岡山難聴2016年9月号巻頭言

 老人性難聴について
                公益財団法人岡山県身体障害者福祉連合会 会長 藤田 勉 

 暑い毎日が続いていますが皆さんお変わりありませんか。
 超高齢化社会に突入している我が国では、「老人性難聴」は難聴者協会だけの課題ではなく、社会全体の大きな問題となっています。老人性難聴とは加齢による聴力低下で、定義がはっきりしない。加齢以外特定の原因が無い。つまり、治療法が見当たらない。聞こえづらくなってくるとコミュニケーション障害が起こってくる。そんなこと当たり前と思われるかも知れないが、聴力障害とコミュニケーション障害は別次元の問題です。コミュニケーション障害が発生するとストレスが溜まり、性格や行動に変化(異常)を起こします。ある専門医は認知症になりやすいと言っています。難聴者にとって、生活上の留意点としては、本人及び家族が性格・行動の変化をしっかり、前向きに理解することです。大声で怒鳴らず、そばに近寄って真っ直ぐ向き合ってゆっくり話しましょう。補聴器は最大の効果をもたらすものです。初期の高齢難聴者は高価な複雑なものより着けやすいものから、着装に慣れることが肝要だと思います。 

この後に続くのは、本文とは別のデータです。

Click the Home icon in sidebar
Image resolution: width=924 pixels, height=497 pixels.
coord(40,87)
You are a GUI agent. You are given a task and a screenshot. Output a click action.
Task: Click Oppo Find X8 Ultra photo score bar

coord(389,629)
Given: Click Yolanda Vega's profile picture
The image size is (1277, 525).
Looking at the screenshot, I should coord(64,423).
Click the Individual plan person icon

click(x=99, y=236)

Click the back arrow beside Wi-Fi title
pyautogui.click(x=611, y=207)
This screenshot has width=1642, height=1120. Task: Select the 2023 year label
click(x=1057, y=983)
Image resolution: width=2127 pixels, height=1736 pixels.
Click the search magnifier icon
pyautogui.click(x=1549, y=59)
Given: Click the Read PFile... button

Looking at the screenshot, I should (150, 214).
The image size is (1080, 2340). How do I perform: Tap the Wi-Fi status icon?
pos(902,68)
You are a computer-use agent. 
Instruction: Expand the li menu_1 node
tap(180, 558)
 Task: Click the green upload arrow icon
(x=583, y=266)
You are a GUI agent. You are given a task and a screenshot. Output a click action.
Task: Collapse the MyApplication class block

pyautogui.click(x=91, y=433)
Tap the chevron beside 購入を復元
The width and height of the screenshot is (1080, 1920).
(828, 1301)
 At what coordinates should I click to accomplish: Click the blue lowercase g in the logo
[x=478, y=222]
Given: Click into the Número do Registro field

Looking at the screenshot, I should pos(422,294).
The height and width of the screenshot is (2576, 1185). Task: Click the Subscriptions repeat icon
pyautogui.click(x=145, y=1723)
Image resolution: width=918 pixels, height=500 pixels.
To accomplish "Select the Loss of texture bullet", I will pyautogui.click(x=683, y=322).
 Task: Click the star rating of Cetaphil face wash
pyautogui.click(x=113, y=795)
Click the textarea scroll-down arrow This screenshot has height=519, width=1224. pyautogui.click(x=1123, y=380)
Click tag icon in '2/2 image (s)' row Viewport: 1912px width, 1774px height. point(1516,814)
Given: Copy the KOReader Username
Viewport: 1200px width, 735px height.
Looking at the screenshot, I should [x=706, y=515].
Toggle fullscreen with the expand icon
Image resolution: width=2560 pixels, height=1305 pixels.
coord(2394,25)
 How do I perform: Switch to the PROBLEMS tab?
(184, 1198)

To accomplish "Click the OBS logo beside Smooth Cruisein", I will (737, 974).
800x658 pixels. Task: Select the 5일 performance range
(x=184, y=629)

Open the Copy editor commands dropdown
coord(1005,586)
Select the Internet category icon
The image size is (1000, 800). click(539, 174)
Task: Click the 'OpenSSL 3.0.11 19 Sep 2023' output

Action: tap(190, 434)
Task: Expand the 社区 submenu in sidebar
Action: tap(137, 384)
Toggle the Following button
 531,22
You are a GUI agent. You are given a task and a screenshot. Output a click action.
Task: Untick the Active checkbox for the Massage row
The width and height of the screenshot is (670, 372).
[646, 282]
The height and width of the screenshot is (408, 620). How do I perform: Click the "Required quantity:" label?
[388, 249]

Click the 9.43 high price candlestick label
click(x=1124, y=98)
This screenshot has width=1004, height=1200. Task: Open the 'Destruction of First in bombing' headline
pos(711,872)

 さて、去る7月26日神奈川県で忌まわしい障害者殺人事件が起こりましたが、「意志疎通が無い障害者は生きる価値が無い」という加害者の考えは、障害者の人間性を否定したもので、許せません。日本にも1996年まで優生保護法が存在しました。何をもって優生というのか。私達は財政の足を引っ張る社会のお荷物では無い。しかし、現実は効率や成果主義が跋扈する厳しい競争社会です。社会から疎外され、施設中心の暮らしから、共生社会成立を目指し、差別解消法を進めていくのは、私達障害者の社会的使命であります。富の追求など競争第一主義から新しい価値観・社会構造の確立に、弱い立場の障害者だからこそ寄与・貢献をしなければなりません。皆さんと共に頑張って行きましょう。